Patients were followed up at 3 months, 6 months, 1 year, and annually after surgery. At each visit, we performed clinical assessment using the Merle d’Aubigné-Postel hip score [13
], with a maximum score of 6 points for pain, mobility, and gait function, respectively. An AP radiograph of bilateral hips in supine and a lateral radiograph of the operated side of the proximal femur were taken 1 and 2 weeks after surgery and at each routine followup visit. We radiographically evaluated the mode of acetabular and femoral component fixation, osteolysis, and implant wear or breakage. One of us (MT) who was not a treating surgeon evaluated all radiographs. The interobserver variability was tested using a set of 20 radiographs by two of us (MT, HM) and the Pearson R was 0.929 for inclination and 0.854 for anteversion. There were no missing radiographs. To measure the cup orientation, an ellipse was fitted to the rim of the acetabular component on the early postoperative AP radiographs using computer software (CAM of THA; Kyocera Corp, Kyoto, Japan). To eliminate measurement error due to pelvic axial rotation on AP radiographs, measurements were performed on selected postoperative radiographs taken within 1 month after surgery on which the pubic symphysis and the spinous processes of the sacrum were located along a vertical line. The mode of femoral component fixation was radiographically classified as bone-ingrown stable, stable fibrous, or unstable, according to the criteria of Engh et al. [6
]. This was performed 2 years postoperatively and annually thereafter. We assessed migration of femoral components using the following measurements: the vertical distance from the shoulder of the stem to the midpoint of the lesser trochanter and the varus angle of the stem formed by the stem axis and the proximal femoral axis.
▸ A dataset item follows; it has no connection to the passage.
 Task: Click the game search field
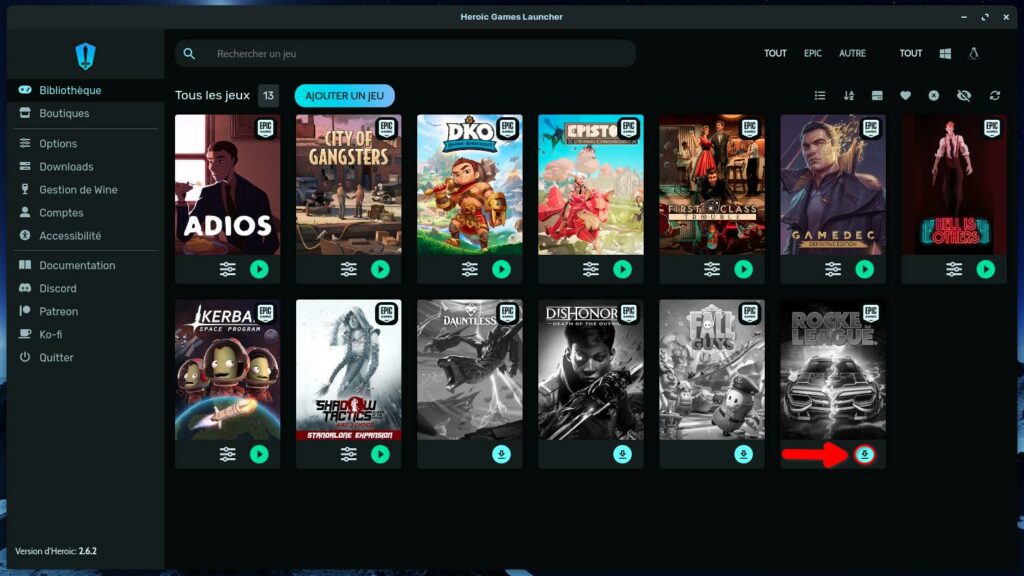(405, 53)
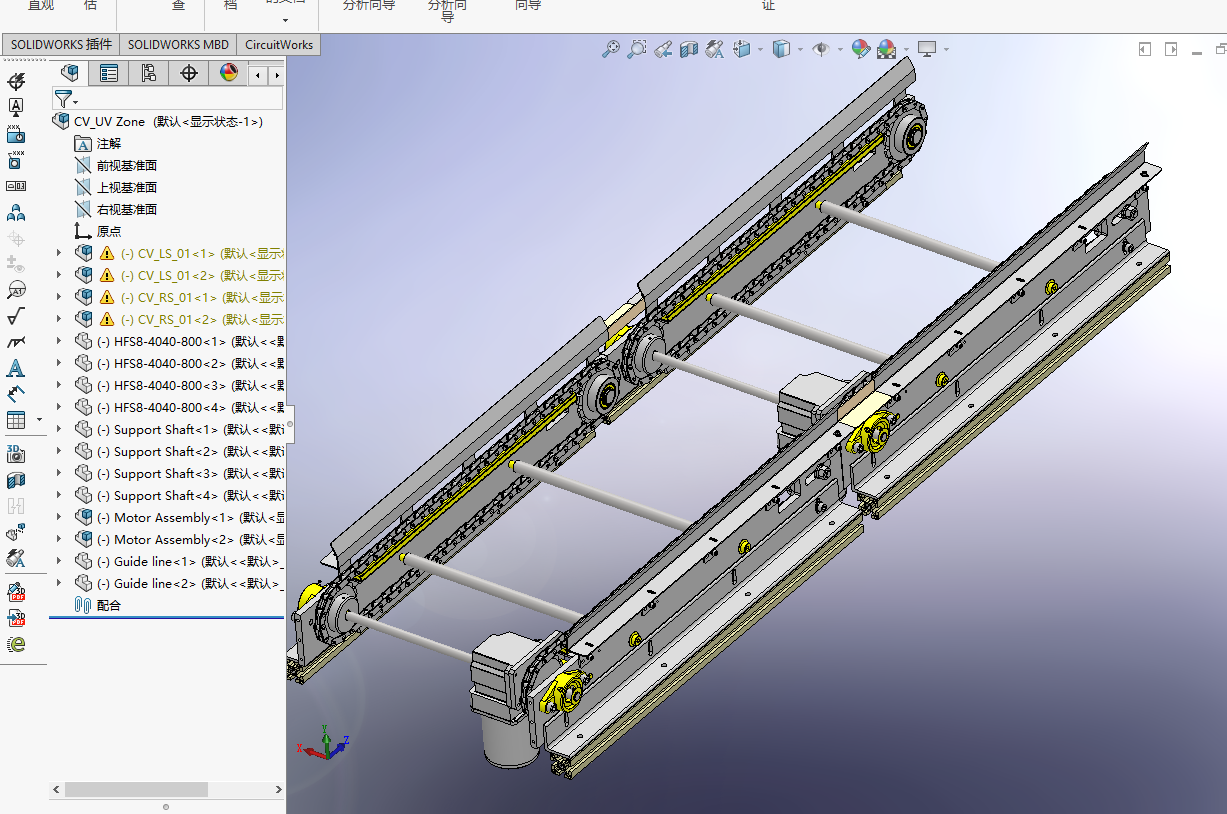Click the feature tree horizontal scrollbar
Viewport: 1227px width, 814px height.
pyautogui.click(x=136, y=789)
Subsidence in a vertical direction of greater than 4 mm [3
] or a change in the varus angle of greater than 2° was considered to indicate stem migration and loosening. Loosening of acetabular components was defined as migration of greater than 2 mm or a change in the abduction angle of the acetabular component of greater than 5° [3
]. Osteolysis was also evaluated by comparing the latest followup radiographs and the postoperative radiographs taken within 3 months of surgery. Osteolysis was defined as a sharply demarcated radiolucent space with a rounded or scalloped appearance that extends away from the surface of the implant [24
We performed Kaplan-Meier survival analysis with revision as the end point. The 95% CI was also calculated. The log-rank test was used to see whether there was a difference in the survival between the navigation and nonnavigation groups. We determined differences in the Merle d’Aubigné-Postel hip score, age, cup inclination, and cup anteversion between the groups using the Mann-Whitney U test. Differences in variance of cup inclination and anteversion between the groups were analyzed using the F-test. We determined differences in dislocation rate between the groups using Fisher’s exact probability test.